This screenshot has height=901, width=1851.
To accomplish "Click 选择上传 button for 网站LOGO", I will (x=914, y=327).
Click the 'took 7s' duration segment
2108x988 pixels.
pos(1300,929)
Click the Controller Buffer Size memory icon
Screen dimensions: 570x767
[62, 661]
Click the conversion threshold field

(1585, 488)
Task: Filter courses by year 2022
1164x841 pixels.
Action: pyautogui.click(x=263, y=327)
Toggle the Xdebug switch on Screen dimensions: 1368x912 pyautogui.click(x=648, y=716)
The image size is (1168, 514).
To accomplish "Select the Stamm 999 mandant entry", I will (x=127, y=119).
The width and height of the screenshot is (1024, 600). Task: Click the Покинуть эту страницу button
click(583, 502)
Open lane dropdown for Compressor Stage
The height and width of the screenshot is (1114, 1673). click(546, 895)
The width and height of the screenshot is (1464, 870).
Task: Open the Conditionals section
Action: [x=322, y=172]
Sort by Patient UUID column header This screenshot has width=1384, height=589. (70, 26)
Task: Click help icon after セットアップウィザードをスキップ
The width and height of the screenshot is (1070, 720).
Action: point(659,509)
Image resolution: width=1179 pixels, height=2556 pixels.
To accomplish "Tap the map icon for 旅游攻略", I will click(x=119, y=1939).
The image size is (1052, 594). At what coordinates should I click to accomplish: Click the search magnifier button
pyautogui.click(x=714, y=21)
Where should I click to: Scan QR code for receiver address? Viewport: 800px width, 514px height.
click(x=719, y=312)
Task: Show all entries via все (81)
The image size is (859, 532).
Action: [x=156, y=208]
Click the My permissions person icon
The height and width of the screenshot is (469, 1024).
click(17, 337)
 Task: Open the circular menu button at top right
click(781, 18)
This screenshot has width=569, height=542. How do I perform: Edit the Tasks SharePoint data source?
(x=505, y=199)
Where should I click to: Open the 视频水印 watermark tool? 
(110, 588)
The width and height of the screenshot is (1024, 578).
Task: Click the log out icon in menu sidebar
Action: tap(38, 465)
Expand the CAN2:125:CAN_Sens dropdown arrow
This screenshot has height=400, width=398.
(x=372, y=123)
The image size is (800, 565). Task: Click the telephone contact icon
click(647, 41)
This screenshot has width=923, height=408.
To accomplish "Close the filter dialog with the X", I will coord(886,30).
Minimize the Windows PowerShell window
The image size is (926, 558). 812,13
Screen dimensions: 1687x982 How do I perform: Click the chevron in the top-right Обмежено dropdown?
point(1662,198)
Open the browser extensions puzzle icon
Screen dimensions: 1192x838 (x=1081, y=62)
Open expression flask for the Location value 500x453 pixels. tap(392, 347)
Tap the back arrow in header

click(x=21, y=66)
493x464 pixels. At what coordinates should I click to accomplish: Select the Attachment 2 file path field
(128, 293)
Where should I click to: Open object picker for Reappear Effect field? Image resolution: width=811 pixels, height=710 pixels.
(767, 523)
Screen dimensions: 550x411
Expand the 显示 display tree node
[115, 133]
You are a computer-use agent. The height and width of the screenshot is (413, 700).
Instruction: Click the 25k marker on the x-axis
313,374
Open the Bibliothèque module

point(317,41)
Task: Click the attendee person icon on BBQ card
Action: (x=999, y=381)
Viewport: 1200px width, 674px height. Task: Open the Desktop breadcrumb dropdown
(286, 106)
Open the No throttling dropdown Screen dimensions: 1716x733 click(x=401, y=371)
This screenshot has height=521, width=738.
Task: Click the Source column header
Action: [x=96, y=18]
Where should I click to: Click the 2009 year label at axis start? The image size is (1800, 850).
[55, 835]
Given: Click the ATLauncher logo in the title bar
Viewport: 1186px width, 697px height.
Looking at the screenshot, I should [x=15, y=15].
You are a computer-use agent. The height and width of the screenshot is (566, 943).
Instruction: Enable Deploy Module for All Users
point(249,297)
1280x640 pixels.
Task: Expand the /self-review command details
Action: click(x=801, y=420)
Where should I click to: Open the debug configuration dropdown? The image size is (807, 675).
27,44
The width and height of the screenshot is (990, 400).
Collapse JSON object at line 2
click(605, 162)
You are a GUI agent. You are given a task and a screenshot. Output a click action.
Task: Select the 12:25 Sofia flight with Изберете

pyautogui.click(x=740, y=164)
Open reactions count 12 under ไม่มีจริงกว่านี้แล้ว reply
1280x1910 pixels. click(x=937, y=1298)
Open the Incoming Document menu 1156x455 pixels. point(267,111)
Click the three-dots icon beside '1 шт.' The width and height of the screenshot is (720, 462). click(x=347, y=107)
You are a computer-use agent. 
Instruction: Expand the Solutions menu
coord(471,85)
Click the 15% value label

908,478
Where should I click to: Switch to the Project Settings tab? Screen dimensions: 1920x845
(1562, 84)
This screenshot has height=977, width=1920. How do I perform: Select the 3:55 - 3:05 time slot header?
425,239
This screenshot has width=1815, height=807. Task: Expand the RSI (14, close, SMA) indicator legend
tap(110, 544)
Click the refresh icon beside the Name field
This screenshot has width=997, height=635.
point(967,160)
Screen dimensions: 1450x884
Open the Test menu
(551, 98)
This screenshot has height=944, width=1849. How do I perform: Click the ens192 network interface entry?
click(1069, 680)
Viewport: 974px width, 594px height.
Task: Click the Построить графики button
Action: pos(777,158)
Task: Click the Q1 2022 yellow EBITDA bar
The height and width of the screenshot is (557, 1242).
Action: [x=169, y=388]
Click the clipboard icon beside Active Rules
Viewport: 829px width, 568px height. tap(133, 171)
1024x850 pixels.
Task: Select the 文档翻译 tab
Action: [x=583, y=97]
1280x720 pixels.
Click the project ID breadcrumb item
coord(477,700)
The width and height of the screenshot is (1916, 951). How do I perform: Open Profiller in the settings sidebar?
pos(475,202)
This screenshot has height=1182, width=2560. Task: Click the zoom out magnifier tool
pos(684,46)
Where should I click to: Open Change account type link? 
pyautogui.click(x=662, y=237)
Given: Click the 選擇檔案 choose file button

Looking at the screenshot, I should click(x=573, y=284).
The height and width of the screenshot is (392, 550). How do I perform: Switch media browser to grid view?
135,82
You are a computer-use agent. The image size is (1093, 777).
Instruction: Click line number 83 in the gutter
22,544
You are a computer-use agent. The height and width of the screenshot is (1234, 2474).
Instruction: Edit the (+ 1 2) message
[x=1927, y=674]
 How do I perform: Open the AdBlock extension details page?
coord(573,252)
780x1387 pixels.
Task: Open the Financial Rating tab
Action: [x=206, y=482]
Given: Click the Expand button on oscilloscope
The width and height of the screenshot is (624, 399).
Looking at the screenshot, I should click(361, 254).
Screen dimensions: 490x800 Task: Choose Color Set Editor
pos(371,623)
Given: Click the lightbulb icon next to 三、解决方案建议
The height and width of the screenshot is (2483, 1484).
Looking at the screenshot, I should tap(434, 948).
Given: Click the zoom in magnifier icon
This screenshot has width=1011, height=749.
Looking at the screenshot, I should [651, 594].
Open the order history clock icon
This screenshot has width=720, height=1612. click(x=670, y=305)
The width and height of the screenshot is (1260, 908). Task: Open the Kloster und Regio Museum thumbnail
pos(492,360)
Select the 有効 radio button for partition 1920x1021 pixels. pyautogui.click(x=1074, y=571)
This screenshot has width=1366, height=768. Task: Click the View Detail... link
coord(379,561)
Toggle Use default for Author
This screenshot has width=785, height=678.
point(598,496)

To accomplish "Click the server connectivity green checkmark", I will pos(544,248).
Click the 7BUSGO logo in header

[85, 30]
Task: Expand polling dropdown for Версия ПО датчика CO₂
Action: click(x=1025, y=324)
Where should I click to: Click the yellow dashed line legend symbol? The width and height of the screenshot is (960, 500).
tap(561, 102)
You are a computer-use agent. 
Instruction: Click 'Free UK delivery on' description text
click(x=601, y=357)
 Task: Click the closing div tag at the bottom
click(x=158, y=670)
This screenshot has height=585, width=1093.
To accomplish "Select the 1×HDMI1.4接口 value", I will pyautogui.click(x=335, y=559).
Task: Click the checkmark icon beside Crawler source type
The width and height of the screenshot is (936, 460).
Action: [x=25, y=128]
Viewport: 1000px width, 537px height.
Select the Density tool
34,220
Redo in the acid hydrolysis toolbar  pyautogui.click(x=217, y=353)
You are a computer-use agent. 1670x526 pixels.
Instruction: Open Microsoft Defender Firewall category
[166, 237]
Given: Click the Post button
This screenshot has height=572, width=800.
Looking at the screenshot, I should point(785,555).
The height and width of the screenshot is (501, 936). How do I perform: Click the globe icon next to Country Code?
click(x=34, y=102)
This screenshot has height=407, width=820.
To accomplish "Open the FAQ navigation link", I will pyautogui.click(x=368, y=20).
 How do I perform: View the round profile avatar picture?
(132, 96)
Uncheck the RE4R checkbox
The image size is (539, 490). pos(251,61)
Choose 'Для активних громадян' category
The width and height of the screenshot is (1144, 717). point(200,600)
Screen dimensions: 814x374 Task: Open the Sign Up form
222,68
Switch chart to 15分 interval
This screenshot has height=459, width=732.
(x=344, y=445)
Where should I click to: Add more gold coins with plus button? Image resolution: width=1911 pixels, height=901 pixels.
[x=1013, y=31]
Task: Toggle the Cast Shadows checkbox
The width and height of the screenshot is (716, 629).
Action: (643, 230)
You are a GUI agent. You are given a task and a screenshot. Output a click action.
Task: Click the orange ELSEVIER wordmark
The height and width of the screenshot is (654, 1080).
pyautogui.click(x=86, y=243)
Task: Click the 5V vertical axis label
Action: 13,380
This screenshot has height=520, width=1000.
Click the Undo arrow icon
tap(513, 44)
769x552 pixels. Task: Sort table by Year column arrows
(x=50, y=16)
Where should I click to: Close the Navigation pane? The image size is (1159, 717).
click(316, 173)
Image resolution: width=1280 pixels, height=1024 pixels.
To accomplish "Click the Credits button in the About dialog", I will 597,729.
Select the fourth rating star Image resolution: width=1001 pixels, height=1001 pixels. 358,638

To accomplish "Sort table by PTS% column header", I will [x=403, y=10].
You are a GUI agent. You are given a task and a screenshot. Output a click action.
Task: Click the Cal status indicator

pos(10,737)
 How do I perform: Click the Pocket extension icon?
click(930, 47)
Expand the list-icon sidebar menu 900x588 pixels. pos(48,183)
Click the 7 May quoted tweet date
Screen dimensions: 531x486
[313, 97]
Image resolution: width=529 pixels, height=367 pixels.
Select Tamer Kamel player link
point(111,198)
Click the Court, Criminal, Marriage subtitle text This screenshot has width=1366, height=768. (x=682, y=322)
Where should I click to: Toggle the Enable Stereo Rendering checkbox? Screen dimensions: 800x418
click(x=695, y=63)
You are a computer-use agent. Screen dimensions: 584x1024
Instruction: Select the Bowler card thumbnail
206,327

■ **Your goal**
All lines that include the word "computer" must be copied from the material above.

■ **Task answer**
You are a computer-use agent. The height and width of the screenshot is (413, 700).
You are a computer-use agent. The height and width of the screenshot is (566, 943).
You are a computer-use agent. 
You are a computer-use agent. The image size is (1093, 777).
You are a computer-use agent. The height and width of the screenshot is (1234, 2474).
You are a computer-use agent. 
You are a computer-use agent. 1670x526 pixels.
You are a computer-use agent. Screen dimensions: 584x1024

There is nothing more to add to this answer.